# GIVEN INSTRUCTION 1:
Can you reproduce verbatim the entries beginning with the line that contains "Task: Click the Save Model floppy disk icon" and ending with the line that contains "Action: pos(165,51)", both lines included, with the pictures left out?

Limit of sequence (by definiton)
Given $\epsilon>0 $, we should find $N$ such that if $n\ge N$ then $$|\frac{(-1)^n-3}{n^2}|<\epsilon$$
but
$$|\frac{(-1)^n-3}{n^2}|\le |\frac{(-1)^n}{n^2}|+|\frac{3}{n^2}|\le \frac{4}{n^2}$$
thus it is sufficient to find one $N$ such that,
$$n\ge N \;\; \implies \;\; \frac{4}{n^2}<\epsilon$$
or
$$n\ge N \;\; \implies \;\; n^2 > \frac{4}{\epsilon}$$
or $$n\ge N \;\; \implies \;\; n > \frac{2}{\sqrt{\epsilon}}$$
So, each $N$ satisfying $N>\frac{2}{\sqrt{\epsilon}}$ will work.

# SUPPLIED DATA:

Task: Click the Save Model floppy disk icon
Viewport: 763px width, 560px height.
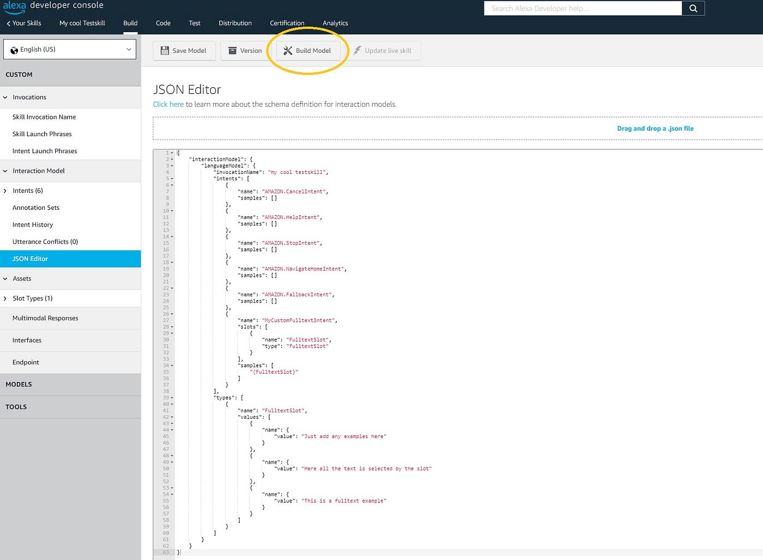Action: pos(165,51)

--

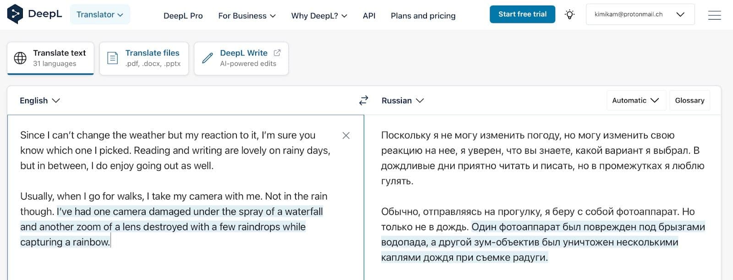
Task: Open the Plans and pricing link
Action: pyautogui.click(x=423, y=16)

# GIVEN INSTRUCTION 2:
In the proof about the limit of a sequence:
(a) What upper bound is derived for |((-1)^n - 3)/n^2|?
(b) Which condition on N does the last line say will work?
(c) What is assumed about epsilon at the start?

# CORRECT OUTPUT 1:
Task: Click the Save Model floppy disk icon
Viewport: 763px width, 560px height.
Action: pos(165,51)

# CORRECT OUTPUT 2:
(a) 4/n^2
(b) N > 2/√ε
(c) ε > 0